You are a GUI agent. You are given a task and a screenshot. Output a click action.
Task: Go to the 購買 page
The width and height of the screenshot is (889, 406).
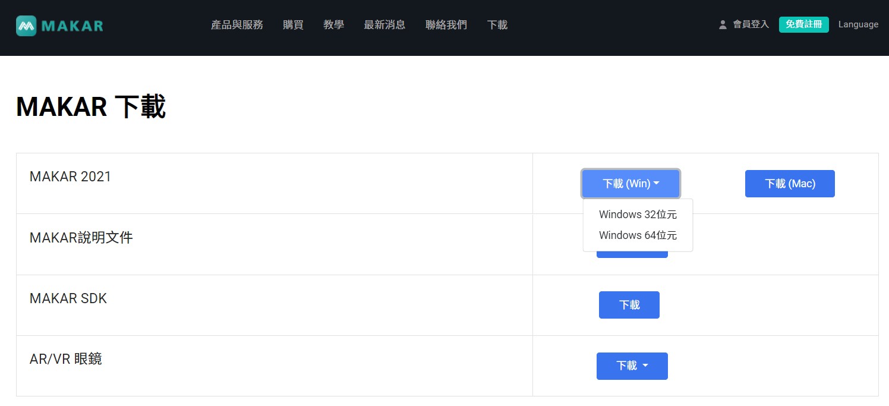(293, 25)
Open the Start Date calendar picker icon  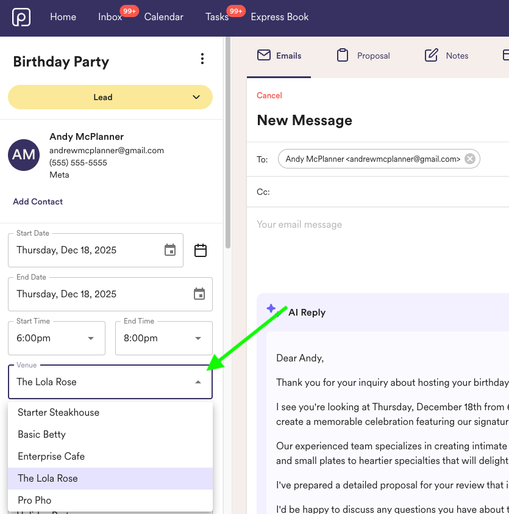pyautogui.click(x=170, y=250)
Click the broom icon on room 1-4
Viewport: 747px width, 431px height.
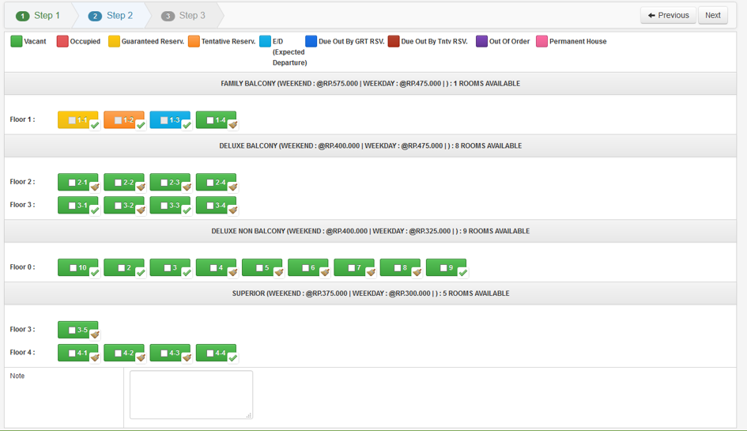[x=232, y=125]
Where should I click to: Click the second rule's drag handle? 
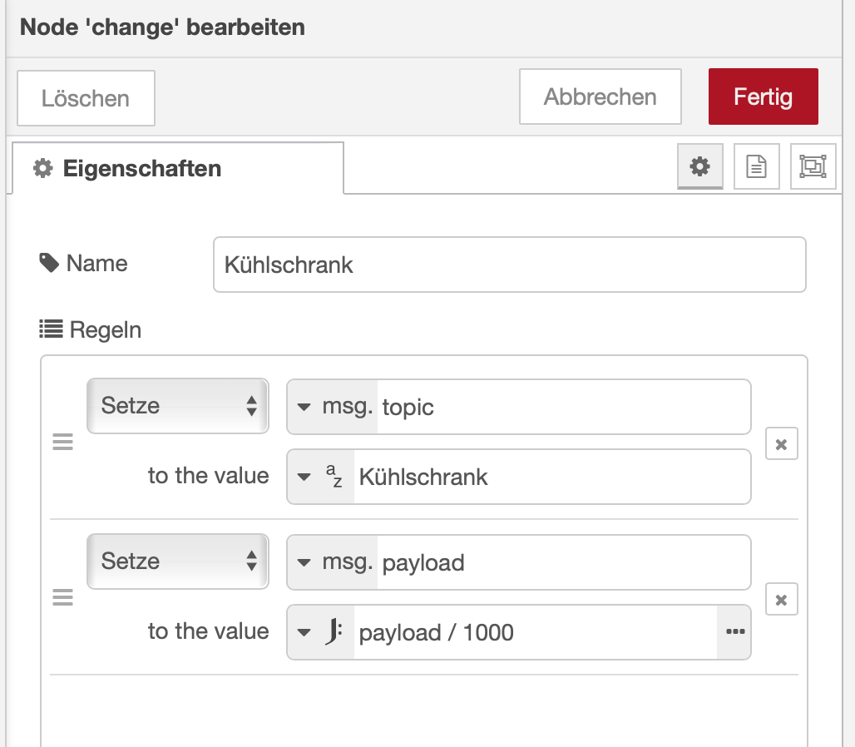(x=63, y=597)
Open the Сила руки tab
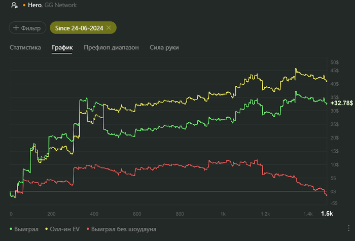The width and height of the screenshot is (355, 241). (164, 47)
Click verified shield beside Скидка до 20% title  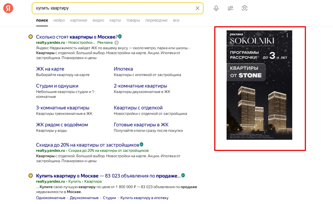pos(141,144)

==

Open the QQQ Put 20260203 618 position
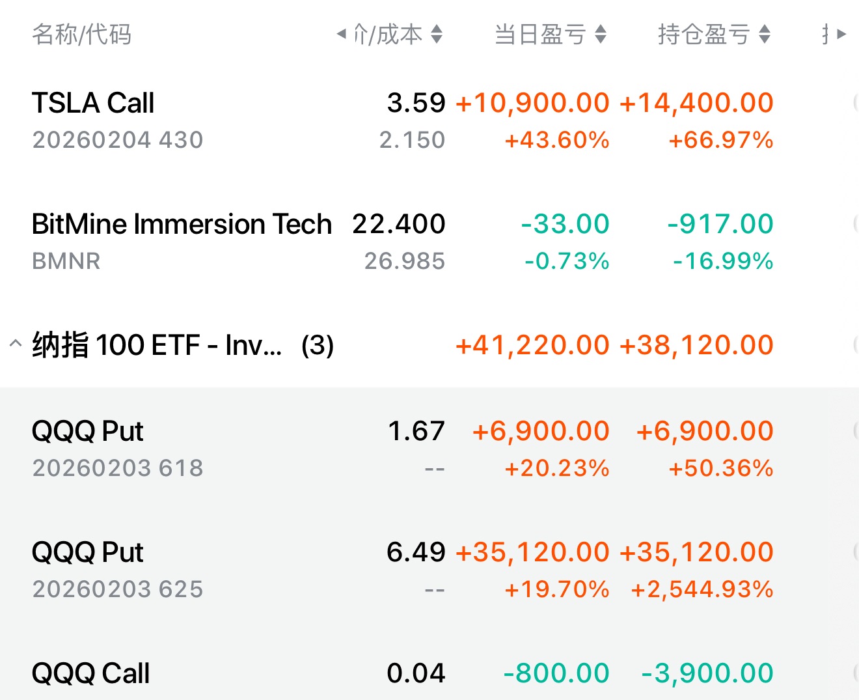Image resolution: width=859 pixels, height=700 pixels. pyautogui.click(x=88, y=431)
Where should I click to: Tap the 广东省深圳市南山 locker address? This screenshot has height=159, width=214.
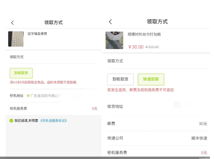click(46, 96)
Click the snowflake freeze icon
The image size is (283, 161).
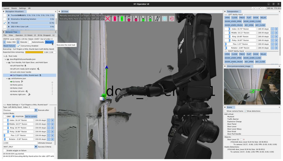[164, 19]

==

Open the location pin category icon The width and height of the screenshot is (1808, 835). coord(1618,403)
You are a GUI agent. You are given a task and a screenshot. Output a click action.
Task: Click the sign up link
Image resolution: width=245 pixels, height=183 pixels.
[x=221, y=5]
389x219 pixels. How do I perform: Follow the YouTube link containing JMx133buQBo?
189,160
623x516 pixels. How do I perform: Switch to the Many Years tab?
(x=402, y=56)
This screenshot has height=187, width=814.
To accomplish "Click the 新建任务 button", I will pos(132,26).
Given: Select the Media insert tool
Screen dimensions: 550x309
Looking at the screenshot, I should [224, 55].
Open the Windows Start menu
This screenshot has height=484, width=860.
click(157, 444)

Task directions
Please give again the lines above between the line holding "This screenshot has height=187, width=814." and the line holding "Open the Windows Start menu", inclusive, exactly as they are and with nothing added.

Response to this exercise
This screenshot has height=187, width=814.
To accomplish "Click the 新建任务 button", I will pos(132,26).
Given: Select the Media insert tool
Screen dimensions: 550x309
Looking at the screenshot, I should [224, 55].
Open the Windows Start menu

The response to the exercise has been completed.